From the line with "How do I perform: Click the 显示设置 button?" through the line with "Click the screenshot", repeat the entries verbatim, both end lines included, and add nothing.
*** PROVIDED INFORMATION
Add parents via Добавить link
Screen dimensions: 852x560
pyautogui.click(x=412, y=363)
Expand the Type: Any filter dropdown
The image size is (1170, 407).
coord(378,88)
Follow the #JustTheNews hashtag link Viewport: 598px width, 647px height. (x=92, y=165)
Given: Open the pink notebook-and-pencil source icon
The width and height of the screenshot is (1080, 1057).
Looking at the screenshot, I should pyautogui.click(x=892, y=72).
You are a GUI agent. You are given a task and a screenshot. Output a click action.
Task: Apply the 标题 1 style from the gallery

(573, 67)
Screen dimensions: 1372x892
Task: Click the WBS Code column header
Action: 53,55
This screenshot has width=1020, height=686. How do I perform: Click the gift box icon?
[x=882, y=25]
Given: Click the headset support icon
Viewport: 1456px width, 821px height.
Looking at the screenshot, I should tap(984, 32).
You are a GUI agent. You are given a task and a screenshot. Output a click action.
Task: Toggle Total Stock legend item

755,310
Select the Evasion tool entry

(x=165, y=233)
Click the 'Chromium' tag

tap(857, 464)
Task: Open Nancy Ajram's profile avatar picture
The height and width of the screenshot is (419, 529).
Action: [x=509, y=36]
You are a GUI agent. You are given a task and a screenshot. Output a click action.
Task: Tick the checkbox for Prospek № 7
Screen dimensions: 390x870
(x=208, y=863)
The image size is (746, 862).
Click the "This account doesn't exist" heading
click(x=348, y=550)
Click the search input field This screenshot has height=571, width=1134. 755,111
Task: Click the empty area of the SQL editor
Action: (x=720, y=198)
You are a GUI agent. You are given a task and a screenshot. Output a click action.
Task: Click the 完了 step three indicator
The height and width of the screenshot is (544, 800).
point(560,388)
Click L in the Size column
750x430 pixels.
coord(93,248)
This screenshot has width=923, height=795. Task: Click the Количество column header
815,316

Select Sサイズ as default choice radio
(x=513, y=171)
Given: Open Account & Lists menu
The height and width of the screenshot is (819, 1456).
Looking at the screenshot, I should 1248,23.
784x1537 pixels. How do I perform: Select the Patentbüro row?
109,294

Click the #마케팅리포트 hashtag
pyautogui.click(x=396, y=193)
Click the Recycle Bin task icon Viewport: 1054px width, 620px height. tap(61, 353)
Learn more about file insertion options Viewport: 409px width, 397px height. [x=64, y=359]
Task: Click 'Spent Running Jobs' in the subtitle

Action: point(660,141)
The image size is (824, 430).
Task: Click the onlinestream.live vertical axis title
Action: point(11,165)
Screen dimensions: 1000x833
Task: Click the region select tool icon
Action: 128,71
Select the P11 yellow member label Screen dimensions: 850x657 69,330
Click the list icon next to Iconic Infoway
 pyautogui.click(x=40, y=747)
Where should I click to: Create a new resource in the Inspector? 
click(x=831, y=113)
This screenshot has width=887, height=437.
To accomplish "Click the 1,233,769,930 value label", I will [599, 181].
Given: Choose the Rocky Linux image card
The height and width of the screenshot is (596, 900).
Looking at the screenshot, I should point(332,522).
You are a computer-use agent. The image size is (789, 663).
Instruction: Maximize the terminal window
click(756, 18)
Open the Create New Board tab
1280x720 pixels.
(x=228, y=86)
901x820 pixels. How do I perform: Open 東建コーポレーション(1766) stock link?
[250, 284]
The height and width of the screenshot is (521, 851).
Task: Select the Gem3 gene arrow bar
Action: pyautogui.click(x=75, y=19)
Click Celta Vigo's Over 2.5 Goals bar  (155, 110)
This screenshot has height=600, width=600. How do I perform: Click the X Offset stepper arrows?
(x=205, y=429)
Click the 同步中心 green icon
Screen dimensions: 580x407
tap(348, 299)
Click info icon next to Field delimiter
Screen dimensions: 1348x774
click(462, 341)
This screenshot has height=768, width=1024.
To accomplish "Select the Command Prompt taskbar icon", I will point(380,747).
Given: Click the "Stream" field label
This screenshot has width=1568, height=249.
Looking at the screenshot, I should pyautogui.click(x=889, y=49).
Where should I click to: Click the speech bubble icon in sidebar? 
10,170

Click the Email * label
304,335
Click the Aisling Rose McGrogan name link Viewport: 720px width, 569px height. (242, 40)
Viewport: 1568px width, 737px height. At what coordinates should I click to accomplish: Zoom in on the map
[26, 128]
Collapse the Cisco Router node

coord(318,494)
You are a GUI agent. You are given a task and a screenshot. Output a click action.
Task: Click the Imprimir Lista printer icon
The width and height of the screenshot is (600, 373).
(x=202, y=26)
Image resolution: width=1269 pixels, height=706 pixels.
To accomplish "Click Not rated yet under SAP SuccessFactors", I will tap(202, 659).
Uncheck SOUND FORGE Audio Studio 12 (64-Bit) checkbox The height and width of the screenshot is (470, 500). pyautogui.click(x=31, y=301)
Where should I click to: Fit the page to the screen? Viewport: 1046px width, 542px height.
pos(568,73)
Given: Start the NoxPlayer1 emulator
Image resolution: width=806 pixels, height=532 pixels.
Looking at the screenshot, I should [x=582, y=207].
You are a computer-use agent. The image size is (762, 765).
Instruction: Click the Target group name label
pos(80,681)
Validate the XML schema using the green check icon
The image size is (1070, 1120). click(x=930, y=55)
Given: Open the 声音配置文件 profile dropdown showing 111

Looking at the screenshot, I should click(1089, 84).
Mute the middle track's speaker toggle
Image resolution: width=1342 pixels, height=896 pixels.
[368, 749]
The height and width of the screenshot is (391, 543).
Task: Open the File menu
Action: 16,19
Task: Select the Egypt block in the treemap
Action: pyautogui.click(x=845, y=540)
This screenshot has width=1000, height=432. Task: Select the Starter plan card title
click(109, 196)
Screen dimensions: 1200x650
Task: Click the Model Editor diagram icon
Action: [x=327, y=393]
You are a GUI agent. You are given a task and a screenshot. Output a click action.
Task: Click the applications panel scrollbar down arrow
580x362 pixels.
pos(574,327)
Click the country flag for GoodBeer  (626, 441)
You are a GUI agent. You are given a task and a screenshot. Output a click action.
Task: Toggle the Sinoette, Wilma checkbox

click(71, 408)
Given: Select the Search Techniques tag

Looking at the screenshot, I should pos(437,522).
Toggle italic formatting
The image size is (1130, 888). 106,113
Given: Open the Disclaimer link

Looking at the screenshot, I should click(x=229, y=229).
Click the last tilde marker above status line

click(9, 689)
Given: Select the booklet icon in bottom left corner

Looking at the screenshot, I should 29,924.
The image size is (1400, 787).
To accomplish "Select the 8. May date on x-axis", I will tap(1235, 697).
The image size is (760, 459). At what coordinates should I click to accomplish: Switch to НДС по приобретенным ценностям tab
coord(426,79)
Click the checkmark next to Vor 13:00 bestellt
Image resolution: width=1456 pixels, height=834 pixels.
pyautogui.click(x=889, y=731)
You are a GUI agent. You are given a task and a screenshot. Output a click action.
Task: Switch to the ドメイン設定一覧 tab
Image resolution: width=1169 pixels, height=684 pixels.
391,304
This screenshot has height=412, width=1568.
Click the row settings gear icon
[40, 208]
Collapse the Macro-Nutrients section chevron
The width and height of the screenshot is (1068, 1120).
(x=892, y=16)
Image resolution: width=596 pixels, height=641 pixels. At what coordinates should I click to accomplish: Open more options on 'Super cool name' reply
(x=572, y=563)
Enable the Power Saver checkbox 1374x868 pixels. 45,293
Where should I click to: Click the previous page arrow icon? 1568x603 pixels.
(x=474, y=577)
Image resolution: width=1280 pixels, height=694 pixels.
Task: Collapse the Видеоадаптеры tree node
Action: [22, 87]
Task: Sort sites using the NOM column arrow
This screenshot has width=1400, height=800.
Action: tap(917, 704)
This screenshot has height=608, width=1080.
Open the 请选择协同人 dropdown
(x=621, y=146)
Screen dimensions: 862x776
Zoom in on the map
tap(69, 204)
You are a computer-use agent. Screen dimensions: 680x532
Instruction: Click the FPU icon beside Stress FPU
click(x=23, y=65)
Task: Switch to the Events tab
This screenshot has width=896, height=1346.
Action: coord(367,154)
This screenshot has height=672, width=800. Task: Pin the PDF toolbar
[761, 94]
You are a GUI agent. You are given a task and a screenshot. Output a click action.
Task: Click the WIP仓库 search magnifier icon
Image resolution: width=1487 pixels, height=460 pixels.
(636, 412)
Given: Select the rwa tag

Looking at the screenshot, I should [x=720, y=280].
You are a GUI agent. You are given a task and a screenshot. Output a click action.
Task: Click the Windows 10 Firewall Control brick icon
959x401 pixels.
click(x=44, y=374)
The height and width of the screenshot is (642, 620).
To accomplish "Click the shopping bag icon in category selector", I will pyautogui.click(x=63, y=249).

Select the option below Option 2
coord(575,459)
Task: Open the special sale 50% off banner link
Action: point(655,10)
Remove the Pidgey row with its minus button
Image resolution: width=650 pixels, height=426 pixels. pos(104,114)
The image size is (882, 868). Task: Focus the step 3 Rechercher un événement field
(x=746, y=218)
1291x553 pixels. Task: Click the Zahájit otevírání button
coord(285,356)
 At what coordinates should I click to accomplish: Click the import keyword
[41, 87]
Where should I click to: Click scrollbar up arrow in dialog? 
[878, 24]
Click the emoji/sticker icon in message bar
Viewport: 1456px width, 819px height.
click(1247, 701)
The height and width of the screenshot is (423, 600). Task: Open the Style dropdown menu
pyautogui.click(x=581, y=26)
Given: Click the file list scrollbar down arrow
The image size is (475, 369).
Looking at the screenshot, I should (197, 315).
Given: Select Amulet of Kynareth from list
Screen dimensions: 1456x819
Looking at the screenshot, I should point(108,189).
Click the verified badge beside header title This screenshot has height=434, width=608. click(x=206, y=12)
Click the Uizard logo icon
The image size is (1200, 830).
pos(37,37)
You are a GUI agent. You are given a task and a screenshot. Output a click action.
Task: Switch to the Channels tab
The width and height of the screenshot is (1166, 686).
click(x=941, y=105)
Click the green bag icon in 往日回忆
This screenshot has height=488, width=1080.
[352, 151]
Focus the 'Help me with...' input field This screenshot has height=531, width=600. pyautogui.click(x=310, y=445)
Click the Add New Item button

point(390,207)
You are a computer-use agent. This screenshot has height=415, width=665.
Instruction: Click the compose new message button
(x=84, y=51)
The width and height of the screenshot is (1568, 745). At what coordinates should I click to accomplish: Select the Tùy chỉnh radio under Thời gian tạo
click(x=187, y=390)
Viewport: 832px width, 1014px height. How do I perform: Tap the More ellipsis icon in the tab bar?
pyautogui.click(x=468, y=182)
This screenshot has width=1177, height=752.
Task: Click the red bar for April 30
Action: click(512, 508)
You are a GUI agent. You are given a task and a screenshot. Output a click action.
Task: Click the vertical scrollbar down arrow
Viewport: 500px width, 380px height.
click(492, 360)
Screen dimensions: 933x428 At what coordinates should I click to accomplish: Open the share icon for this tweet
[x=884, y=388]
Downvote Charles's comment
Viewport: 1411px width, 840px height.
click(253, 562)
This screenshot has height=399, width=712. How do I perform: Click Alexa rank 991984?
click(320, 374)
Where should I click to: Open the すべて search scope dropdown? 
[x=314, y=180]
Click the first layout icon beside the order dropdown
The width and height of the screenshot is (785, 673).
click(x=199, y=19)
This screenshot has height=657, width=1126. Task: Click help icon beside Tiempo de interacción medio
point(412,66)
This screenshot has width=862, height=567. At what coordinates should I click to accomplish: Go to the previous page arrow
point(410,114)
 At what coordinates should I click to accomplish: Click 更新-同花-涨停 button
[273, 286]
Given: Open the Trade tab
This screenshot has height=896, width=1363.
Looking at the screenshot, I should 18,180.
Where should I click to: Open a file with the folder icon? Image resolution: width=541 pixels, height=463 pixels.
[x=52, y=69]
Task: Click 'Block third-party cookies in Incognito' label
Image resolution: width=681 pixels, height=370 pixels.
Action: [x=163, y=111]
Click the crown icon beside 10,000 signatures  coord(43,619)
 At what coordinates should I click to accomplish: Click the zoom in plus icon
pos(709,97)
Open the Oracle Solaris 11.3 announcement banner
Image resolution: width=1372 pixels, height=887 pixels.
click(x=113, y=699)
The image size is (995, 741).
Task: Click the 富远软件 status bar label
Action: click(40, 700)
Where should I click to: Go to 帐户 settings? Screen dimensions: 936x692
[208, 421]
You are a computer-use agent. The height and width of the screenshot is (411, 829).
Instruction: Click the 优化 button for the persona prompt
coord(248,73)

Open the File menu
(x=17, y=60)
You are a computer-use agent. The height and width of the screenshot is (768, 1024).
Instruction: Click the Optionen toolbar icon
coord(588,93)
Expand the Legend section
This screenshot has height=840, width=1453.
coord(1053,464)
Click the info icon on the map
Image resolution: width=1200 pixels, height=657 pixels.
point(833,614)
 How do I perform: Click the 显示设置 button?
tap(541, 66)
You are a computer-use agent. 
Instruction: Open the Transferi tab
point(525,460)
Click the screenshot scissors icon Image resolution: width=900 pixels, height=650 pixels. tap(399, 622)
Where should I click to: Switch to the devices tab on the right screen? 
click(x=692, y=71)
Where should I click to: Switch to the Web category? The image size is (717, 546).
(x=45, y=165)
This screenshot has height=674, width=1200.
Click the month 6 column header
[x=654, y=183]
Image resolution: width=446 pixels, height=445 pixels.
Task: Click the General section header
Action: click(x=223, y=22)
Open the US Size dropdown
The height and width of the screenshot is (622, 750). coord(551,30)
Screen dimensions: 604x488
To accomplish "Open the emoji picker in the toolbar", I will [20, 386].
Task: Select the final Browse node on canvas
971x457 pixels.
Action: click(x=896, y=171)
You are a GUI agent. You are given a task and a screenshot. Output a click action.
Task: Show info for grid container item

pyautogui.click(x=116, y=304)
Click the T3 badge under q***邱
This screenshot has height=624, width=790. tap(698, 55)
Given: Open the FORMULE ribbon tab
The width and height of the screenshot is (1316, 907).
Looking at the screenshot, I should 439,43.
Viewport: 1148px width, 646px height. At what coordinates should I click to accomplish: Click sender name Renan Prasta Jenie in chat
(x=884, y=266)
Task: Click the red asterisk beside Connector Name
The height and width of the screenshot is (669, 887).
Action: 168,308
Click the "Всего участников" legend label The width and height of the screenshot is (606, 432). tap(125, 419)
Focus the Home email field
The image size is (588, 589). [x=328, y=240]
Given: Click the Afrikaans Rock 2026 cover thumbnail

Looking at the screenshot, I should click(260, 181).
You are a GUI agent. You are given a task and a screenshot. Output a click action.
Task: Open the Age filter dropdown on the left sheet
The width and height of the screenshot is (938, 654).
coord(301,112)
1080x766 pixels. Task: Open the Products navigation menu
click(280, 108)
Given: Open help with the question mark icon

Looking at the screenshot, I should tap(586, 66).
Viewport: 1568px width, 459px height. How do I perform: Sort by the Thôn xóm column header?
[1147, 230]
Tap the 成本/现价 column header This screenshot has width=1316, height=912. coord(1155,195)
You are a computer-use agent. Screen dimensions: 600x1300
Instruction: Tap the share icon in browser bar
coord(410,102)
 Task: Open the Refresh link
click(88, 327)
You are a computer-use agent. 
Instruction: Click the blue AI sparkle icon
******
* _SOLUTION TO THIS EXERCISE_
 How do I perform: Click the 显示设置 button?
tap(541, 66)
You are a computer-use agent. 
Instruction: Open the Transferi tab
point(525,460)
Click the screenshot scissors icon Image resolution: width=900 pixels, height=650 pixels. tap(399, 622)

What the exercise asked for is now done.